Цитируемый текст:
• • • • • • •

Это понимали многие — даже из недоброжелателей. «Для всякого, кто имел понятие о необузданной натуре Кобылина, не представлялось в этом — то есть в убийстве — ничего несбыточного». Так скажет Евгений Феоктистов, мемуарист и цензор, ни разу в жизни не изменивший своей неприязни к Александру Васильевичу, и как с ним не согласиться? Воображение так легко рисует картину: ну, не сдержался, схватил в раздражении от справедливо-ревнивых попреков шандал, махнул по виску… Но даже цитированный злопыхатель признает, что нелюбимый им человек вел себя на похоронах погибшей так, как не мог бы самый искусный притворщик. А на следствии? — добавлю я. Да будь он виновен в убийстве, разве стал бы так обелять покойницу, уверяя, будто она была ангельски добра со своими слугами, — хотя было наоборот, Луиза скряжничала и раздавала пощечины; так что Кобылину, чтобы отмыться, достаточно было говорить правду, предполагая мстительность холопьев. Но — благородничал, да и просто был благороден, оберегая облик женщины, которую прежде любил и перед которой чувствовал вину.
И т. д. и т. п. — включая неоспоримое доказательство, что сама картина убийства и состояние истерзанного трупа, который увечили долго, тупо, жестоко, словно бы спьяну, навалившись, круша и ломая ребра. (Так что — какой там гипотетический шандал, схваченный в сердцах?..) Нет, повторю, надо было очень того хотеть, чтобы оставлять в подозрении человека со страстной, вспыльчивой, но и утонченной натурой.
Тем не менее — оставляли. Сперва следователи, озабоченные взять с попавшего к ним побольше (и взяли). Потом — сам министр юстиции Виктор Панин, также весьма неприязненный к Сухово-Кобылину и нашедший, как его побольней уязвить: дело пришлось-таки прекратить, но были оправданы разом и он, и крестьяне, признавшиеся в убийстве. То есть на Александре Васильевиче так и остался не снятый правосудием — «за недоказанностью», вот оно судейское изуверство! — груз вины.
Ну а уж в наше время, как мы видели, этот груз утяжелили защитники угнетенного класса и ненавистники угнетавшего. «Чем вы занимались до 17-го года?» — этот вопрос задали и Сухово-Кобылину, не умея и не желая понять, что именно… Нет, не сама по себе принадлежность к классу дворян, но исповедание дворянского кодекса, именно это доказывало его невиновность.

• • • • • • •

Поставленная задача: Замените «гипотетический» на «воображаемый» в отрывке текста о Сухово-Кобылине, который открывается словами «И т. д. и т.» и завершается словами «и утонченной натурой.», и приведите этот отрывок целиком.

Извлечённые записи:
• • • • • • •

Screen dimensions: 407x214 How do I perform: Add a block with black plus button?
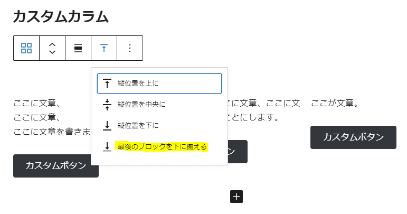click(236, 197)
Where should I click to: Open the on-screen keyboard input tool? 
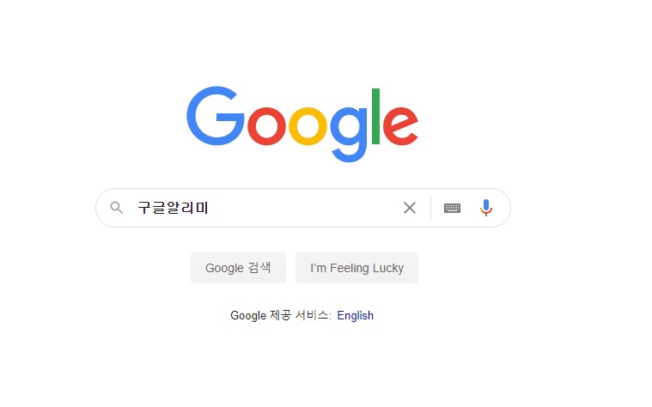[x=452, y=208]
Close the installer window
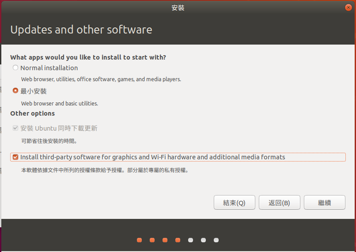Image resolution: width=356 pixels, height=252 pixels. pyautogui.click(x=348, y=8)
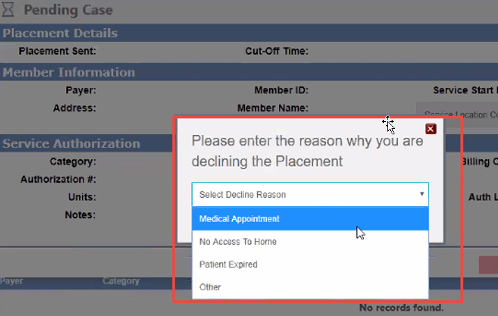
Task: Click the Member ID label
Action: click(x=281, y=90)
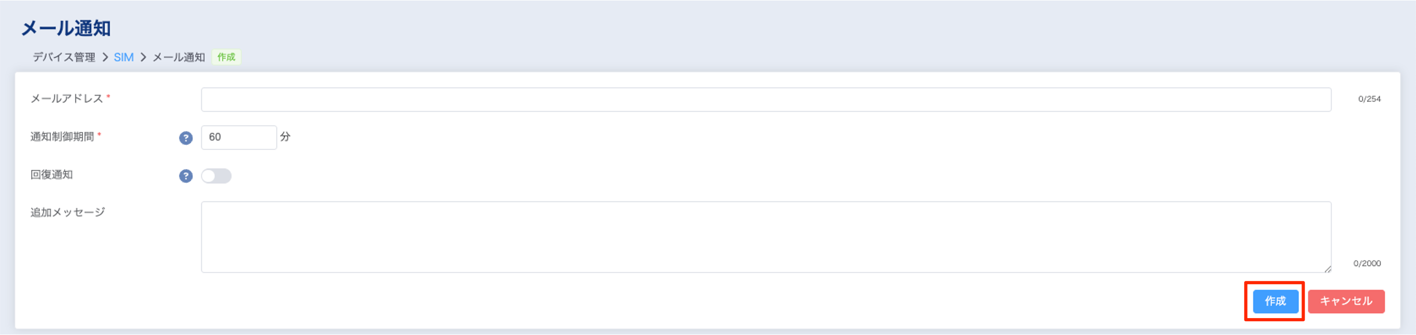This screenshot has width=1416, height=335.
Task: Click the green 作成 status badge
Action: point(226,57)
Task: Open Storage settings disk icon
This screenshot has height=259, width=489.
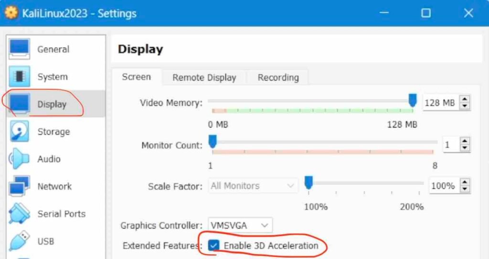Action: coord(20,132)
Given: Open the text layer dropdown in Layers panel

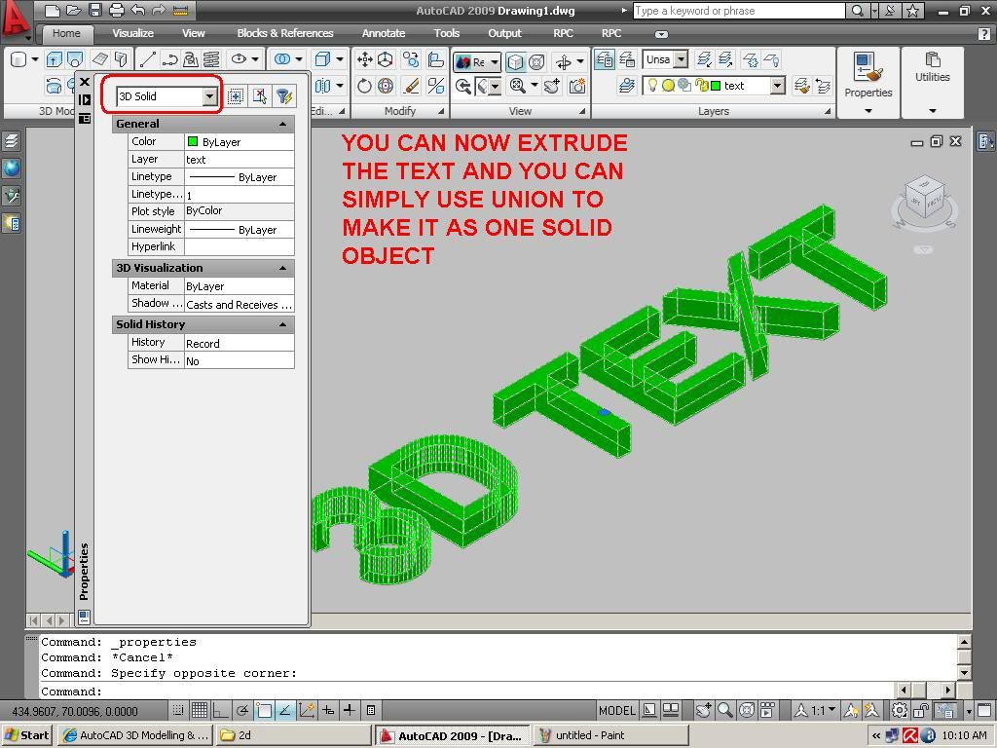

• • • • • • •

Ответ на задачу:
И т. д. и т. п. — включая неоспоримое доказательство, что сама картина убийства и состояние истерзанного трупа, который увечили долго, тупо, жестоко, словно бы спьяну, навалившись, круша и ломая ребра. (Так что — какой там воображаемый шандал, схваченный в сердцах?..) Нет, повторю, надо было очень того хотеть, чтобы оставлять в подозрении человека со страстной, вспыльчивой, но и утонченной натурой.